New Method for Clustering Data Generated from Linear Subspaces

Jan 11th 2019

Researchers form the RBI Laboratory for Machine Learning and Knowledge Representation Maria Brbić and Ivica Kopriva have developed a new method for data clustering based on the linear subspace model as the generator of the corresponding functional groups. These findings were published in one of the most influential scientific journals in the field - 'IEEE Transactions on Cybernetics' (IF 8.803).

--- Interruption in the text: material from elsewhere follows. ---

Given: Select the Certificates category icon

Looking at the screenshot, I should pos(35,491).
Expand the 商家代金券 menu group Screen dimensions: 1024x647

Machine learning is a branch of artificial intelligence that studies computer algorithms for automatic data processing. In other words, this is the process of discovering knowledge from a large amount of data, whereby computer systems automatically improve their processes through experience. Machine learning is the foundation of today's data science, and it can be divided into categories according to the amount of prior knowledge required for learning task, i.e. supervised, unsupervised and semi-supervised machine learning.

One of the fundamental problems in computer science within a category known as unsupervised learning is data clustering. Namely, in contrast to the supervised machine learning, where we provide the input and target data to train the algorithm, and in the end we pick the function that best describes the input data, in the unsupervised machine learning process we expect from algorithms to accomplish the learning task using only information derived from the data itself (data driven methods). Simply put, there is no teacher during an unsupervised learning process, there is no one to provide the exact knowledge, and data are given without a target value. In this case, the goal is to detect structural pattern in the data, or to discover what data mean to be able to describe it better to the users.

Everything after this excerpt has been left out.